エンタメ関連ビジネスに進出する食品会社・CJグループ
財閥系企業最大手のサムスングループ一族から1953年に第一製糖として設立され、1993年に分離独立して始まった第一製糖グループを元とするCJグループは、食品会社をベースとするコングロマリットだが、エンターテイメント系のグループ企業であるCJ ENMが存在し、さらにCJ ENMはK-POPとバラエティに特化したCSチャンネルのMnetを所有している。韓国ではCSチャンネルの定着率は9割を超えており、Mnetは日本を始め世界中に配信されている。

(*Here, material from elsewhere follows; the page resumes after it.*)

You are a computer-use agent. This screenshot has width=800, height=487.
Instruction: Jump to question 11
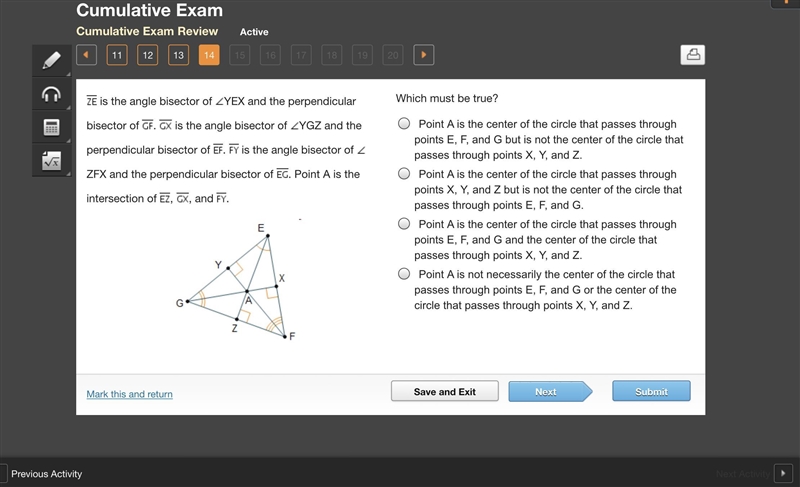[x=117, y=55]
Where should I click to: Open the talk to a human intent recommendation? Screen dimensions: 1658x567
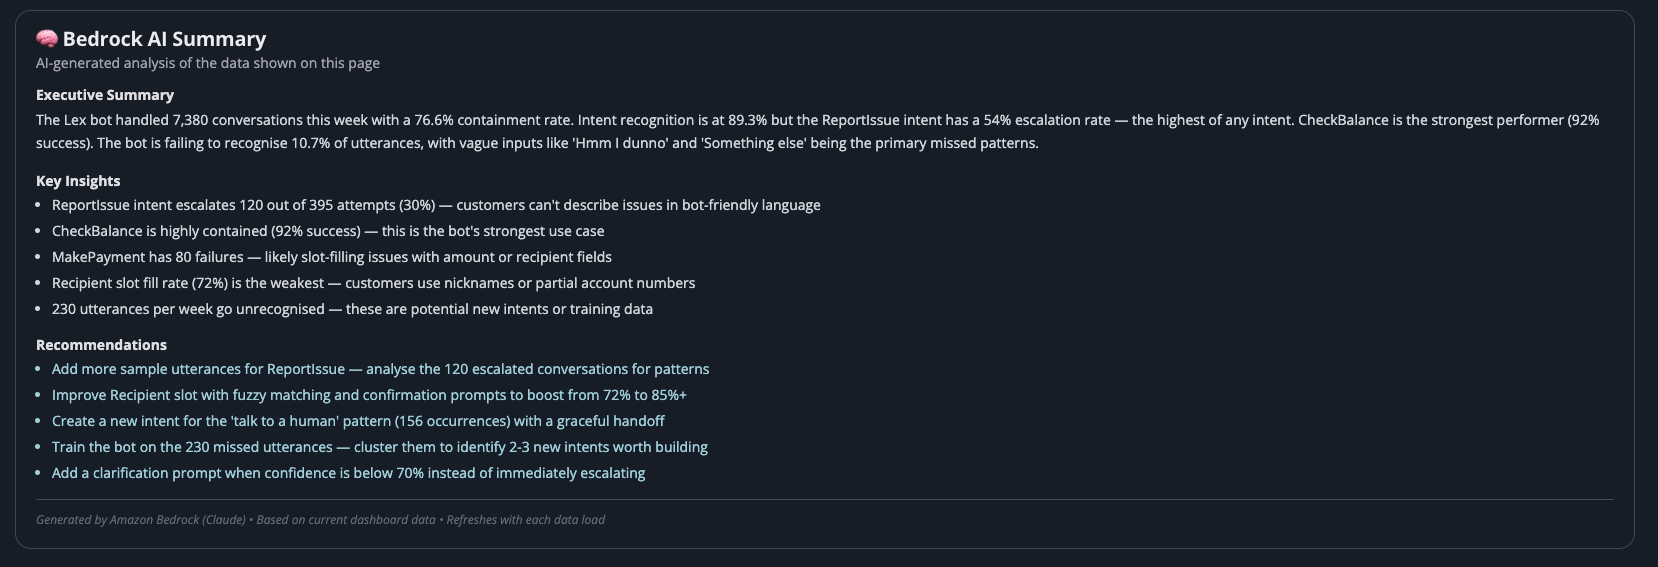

傘下にはWAKEONEとSWING、HYBEとの合弁会社であるBELIFT、日本の吉本興業との合弁会社であるLAPONEなどがあるが、いずれもMnetで配信された人気サバイバル番組から誕生したグループをデビューさせ、マネジメントするための会社だ。WAKEONE・SWINGエンターテイメントにはキム・ジェファン、Kep1er、TO1といったMnetの『プロデュース101』『Girls Planet999』など、サバイバル番組出身のアイドルが所属しており、BELIFTには『I-LAND』からデビューしたENHYPENが、LAPONEには『プロデュース101 JAPAN』出身のJO1、INIなどが所属している。2017年前後に傘下になったヒップホップ系音楽事務所のAOMG、amoeba culture、HIGHER MUSIC RECORDSも、一時期社会現象にもなったMnetのヒップホップ系サバイバル『SHOW ME THE MONEY』で活躍して以降、吸収された事務所ばかりだ。世界中に配信されているTVメディアを所有しているという利点を生かしていると言えるだろう。